Abstract

Indoor air pollution emerges as an important risk factor for acute respiratory infections (ARI) in developing countries. In many developing countries in addition to an increasing amount of tobacco smoke many homes contain high levels of smoke from the combustion of biofuels such as wood crop residues and animal dung for cooking or heating. In about half the worlds households such fuels are used for cooking daily usually without a flue or chimney and with poor ventilation. Results of investigations in 6 developing nations have shown the range of indoor pollution in such circumstances. The best single indicator for comparison of toxic noncarcinogenic effects is most likely respirable particulates similar to tar reported for cigarette emissions. Results of studies in animals suggest any difference in respiratory-system toxicity according to mass is not likely to be large. On the basis of the small amount of evidence available peak and daily exposures to indoor particulate levels in villages in developing countries seem to be about 20 times greater than in developed nations. The results of a semi-quantitative epidemiological study conducted in Nepal showed a direct relation between reported hours/day spent near the stove by infants and children aged under 2 years and episodes of life threatening acute respiratory infections. If one discounts the many possible confounding factors extrapolation shows that by moving all children into the lowest smoke exposure groups as much as 25% of moderate and severe infections would be eliminated. Extrapolation from studies of both ARI and environmental tobacco smoke also indicates indirectly the potential effect of indoor smoke from biofuels.
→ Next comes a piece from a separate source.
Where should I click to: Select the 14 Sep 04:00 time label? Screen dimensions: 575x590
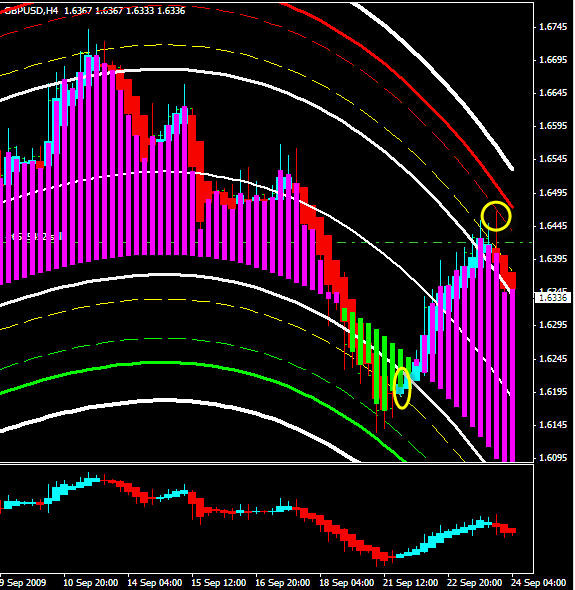pos(155,582)
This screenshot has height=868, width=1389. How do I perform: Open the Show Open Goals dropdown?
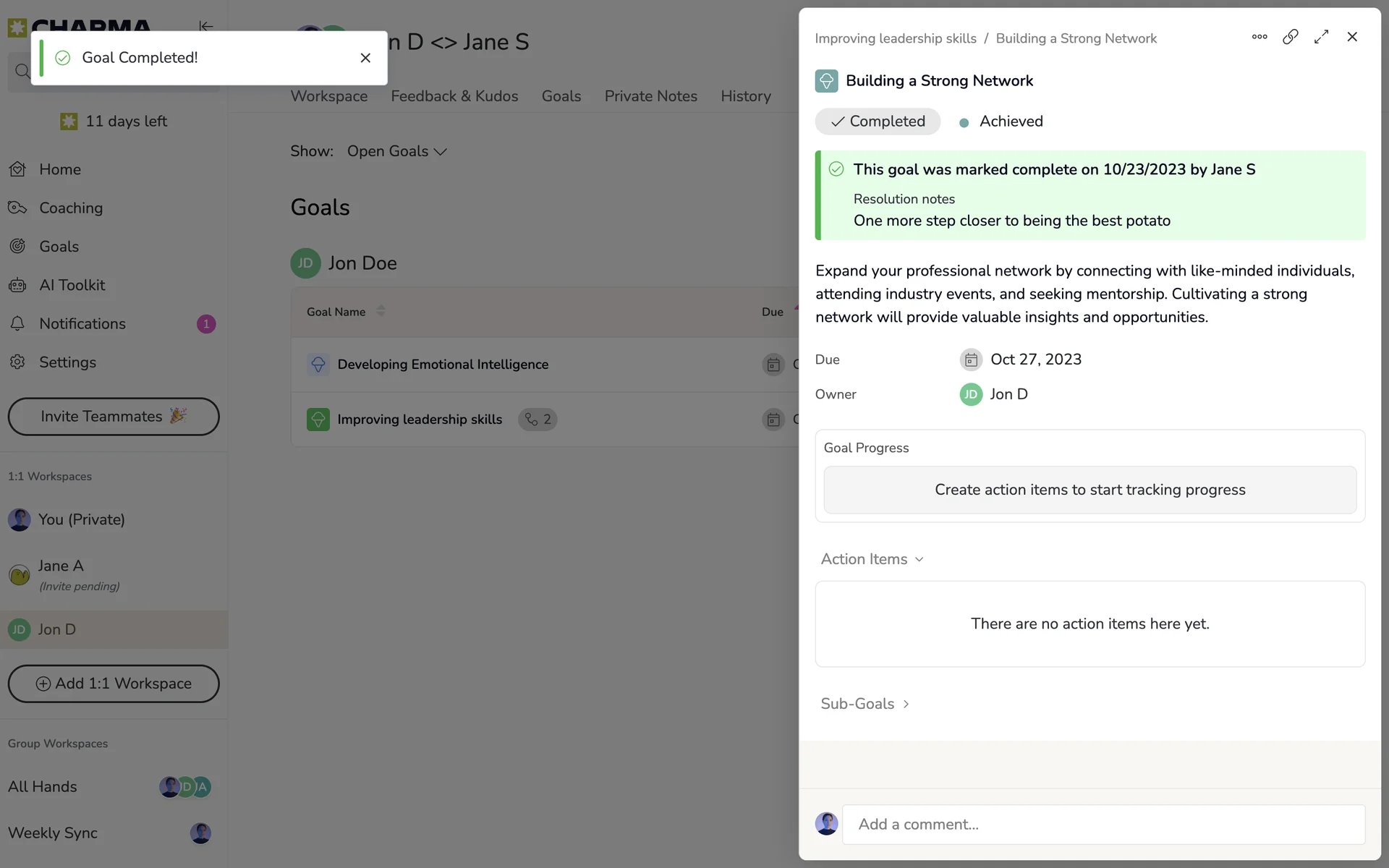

Some environmental tobacco smoke studies have reported a dose-response relation between the number of cigarettes smoked in the home and respiratory symptoms in children. In sum biofuel smoke is likely to be a factor in ARI but its importance in relation to other risk factors is difficult to establish. It may be that prevention of acute respiratory infections could be best realized by initially addressing other risk factors or by addressing smoke solely in the context of broad based programs for several risk factors.